Task brief:
Using the records below, copy every line that holds the string "green".

Records provided:
>>>

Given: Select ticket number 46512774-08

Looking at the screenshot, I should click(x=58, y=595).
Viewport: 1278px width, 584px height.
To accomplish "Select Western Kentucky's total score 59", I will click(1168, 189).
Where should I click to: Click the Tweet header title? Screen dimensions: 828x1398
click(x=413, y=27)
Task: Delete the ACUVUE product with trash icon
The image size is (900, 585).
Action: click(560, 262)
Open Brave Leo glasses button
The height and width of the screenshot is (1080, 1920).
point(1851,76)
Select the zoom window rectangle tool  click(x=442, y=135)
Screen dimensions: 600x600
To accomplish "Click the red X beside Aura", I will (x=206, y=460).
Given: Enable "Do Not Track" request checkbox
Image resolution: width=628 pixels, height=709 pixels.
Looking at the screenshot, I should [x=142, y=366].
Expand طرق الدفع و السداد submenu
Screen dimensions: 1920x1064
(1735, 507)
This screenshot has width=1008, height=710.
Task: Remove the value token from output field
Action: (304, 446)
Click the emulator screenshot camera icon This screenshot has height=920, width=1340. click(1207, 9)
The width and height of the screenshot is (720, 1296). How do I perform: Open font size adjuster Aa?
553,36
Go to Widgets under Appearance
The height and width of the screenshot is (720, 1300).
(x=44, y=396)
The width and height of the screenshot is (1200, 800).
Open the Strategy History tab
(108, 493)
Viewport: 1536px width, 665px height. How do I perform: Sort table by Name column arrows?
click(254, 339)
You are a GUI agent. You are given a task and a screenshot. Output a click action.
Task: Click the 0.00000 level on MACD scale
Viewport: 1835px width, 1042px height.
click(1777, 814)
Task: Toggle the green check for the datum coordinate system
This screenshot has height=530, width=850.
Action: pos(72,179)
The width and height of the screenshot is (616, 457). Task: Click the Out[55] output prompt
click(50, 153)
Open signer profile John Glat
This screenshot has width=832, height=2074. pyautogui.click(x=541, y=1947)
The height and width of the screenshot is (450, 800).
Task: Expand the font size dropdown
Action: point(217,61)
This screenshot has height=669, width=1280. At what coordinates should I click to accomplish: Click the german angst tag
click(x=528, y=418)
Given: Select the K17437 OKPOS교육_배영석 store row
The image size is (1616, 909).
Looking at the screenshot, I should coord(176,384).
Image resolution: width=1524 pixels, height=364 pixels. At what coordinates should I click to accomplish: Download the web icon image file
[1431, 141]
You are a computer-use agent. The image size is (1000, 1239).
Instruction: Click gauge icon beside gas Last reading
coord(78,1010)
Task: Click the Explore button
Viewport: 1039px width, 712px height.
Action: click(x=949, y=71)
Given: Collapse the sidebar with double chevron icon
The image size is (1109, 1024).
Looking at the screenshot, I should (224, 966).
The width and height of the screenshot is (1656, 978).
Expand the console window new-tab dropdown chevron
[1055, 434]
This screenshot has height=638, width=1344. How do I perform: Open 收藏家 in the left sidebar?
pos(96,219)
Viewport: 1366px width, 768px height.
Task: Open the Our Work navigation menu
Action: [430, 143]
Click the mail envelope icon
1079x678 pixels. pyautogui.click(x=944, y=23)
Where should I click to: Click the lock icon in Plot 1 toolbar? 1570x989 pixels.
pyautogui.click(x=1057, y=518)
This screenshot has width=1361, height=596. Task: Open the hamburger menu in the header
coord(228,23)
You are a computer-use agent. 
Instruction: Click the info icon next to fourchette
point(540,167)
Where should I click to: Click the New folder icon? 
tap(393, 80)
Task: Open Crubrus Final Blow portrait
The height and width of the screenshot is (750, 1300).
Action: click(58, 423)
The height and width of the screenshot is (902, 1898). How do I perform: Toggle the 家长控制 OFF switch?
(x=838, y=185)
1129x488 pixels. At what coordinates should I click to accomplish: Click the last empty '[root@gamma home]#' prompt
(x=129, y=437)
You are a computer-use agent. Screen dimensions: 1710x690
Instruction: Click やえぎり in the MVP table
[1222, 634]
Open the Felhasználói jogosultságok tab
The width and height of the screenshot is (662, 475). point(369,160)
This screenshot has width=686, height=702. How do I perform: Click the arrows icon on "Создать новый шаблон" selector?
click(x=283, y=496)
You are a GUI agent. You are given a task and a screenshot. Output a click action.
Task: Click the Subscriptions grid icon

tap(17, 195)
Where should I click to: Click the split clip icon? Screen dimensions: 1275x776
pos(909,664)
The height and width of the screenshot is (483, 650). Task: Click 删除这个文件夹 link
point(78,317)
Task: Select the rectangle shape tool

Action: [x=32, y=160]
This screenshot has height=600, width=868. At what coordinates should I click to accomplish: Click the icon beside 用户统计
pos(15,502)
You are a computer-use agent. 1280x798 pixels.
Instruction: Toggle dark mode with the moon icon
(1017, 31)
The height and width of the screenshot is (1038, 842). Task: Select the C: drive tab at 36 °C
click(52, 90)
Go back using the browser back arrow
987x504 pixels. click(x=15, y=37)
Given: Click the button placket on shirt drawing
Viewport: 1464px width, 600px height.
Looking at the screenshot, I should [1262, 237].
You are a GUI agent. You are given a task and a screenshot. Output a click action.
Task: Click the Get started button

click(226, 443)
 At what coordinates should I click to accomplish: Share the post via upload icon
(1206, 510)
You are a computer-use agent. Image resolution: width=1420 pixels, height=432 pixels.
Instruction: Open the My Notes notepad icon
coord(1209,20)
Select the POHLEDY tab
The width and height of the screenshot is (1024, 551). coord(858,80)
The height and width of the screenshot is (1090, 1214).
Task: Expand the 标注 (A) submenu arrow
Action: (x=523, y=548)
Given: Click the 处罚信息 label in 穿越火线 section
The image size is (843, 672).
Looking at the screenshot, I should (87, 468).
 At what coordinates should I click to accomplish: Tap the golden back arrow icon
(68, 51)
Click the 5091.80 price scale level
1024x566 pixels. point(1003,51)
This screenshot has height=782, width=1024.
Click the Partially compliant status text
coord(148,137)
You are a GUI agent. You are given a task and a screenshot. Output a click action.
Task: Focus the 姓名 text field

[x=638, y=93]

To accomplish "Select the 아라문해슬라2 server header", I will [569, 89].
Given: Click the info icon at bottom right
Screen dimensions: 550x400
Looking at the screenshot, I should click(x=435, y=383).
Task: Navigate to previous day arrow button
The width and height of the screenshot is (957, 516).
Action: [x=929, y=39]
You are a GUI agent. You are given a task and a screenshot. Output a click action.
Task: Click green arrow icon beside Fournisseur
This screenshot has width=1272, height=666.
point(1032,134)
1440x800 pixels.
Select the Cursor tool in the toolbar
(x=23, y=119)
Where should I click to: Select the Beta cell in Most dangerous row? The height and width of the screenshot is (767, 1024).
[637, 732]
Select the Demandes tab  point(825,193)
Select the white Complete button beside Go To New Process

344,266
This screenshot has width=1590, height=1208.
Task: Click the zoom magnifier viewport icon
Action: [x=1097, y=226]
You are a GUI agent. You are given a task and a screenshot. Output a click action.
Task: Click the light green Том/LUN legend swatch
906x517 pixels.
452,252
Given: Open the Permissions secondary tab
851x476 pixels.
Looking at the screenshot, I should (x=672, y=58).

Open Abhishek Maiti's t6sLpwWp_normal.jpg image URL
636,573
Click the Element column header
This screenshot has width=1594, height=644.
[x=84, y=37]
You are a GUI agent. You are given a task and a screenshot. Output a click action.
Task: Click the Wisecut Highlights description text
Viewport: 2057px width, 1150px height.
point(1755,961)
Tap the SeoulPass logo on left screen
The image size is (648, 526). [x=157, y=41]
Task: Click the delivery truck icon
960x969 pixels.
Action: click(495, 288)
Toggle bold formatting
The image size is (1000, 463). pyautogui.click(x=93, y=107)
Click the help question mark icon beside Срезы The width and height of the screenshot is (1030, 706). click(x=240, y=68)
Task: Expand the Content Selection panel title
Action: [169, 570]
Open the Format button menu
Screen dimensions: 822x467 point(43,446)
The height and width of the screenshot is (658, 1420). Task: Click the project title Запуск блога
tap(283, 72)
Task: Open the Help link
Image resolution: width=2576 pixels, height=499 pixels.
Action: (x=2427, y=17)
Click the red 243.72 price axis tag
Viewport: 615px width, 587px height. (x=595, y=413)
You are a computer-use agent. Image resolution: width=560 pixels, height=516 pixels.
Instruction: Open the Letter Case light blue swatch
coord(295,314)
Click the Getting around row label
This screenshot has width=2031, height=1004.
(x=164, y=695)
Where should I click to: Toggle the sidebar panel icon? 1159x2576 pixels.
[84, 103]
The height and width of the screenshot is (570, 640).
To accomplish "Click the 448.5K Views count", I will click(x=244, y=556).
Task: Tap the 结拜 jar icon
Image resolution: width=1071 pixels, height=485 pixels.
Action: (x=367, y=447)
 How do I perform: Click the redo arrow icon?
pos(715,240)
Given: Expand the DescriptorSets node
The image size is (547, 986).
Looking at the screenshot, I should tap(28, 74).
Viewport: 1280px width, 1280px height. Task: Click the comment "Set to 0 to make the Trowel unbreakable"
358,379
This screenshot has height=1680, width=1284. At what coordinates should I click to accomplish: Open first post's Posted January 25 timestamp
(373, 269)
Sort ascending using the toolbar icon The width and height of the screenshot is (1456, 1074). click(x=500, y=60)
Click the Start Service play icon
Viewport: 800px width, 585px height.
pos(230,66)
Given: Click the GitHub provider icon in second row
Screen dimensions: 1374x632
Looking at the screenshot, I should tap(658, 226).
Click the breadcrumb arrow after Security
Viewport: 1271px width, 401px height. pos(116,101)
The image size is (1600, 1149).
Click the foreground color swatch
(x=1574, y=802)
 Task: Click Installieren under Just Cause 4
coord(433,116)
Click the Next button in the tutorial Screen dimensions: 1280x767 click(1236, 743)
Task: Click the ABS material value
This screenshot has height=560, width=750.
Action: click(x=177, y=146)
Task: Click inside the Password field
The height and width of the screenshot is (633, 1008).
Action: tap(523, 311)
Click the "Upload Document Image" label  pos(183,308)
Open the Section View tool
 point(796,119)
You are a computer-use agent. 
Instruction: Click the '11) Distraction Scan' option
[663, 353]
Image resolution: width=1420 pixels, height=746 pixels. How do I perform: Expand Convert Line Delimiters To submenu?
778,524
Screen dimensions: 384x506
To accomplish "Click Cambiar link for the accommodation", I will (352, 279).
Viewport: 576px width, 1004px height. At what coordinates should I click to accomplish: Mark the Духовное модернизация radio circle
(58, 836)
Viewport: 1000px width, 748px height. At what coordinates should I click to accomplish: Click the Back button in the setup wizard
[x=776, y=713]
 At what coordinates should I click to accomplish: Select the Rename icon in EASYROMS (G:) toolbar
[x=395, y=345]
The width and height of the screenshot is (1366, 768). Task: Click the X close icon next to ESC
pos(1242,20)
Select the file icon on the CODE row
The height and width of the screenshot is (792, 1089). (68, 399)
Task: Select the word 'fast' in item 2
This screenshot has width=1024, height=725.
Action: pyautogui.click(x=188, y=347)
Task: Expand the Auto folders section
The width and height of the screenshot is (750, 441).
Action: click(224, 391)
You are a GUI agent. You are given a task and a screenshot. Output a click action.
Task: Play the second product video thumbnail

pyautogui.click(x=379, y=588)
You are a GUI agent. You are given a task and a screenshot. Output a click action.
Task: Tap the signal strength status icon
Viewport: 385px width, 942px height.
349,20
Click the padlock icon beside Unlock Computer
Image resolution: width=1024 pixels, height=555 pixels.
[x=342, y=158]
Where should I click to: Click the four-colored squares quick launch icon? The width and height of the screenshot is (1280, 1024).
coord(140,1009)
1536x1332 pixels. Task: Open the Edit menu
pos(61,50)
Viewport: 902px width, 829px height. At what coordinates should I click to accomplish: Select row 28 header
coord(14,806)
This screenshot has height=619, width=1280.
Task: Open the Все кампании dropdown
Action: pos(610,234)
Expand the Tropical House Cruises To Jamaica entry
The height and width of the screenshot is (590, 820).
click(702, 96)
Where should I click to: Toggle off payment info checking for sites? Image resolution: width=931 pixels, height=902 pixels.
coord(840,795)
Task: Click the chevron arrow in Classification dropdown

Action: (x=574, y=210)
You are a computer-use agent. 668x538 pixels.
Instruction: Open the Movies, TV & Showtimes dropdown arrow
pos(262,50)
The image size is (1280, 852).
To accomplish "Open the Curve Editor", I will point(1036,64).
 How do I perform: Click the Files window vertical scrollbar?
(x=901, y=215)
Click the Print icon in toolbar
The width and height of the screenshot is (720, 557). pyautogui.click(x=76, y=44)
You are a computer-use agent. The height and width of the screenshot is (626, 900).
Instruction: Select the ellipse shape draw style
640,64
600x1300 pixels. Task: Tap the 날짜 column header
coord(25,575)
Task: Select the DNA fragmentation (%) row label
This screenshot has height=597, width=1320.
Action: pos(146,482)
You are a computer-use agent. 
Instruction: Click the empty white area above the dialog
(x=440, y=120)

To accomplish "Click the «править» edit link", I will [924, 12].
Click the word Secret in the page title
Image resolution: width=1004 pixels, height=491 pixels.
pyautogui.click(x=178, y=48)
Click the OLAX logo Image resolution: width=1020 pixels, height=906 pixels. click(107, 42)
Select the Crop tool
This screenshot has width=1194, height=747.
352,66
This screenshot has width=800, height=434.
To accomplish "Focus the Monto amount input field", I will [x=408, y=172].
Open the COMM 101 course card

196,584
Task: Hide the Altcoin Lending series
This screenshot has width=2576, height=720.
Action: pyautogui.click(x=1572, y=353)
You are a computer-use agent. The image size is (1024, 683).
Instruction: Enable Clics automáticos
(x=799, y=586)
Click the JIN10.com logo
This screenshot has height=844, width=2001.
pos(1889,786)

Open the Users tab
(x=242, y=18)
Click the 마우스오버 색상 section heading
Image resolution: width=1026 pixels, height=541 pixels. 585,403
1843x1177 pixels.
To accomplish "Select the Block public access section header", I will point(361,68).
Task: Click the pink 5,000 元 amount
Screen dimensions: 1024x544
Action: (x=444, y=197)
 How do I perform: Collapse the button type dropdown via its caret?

<<<

Answer section:
Task: Toggle the green check for the datum coordinate system
Task: Click green arrow icon beside Fournisseur
Task: Click the light green Том/LUN legend swatch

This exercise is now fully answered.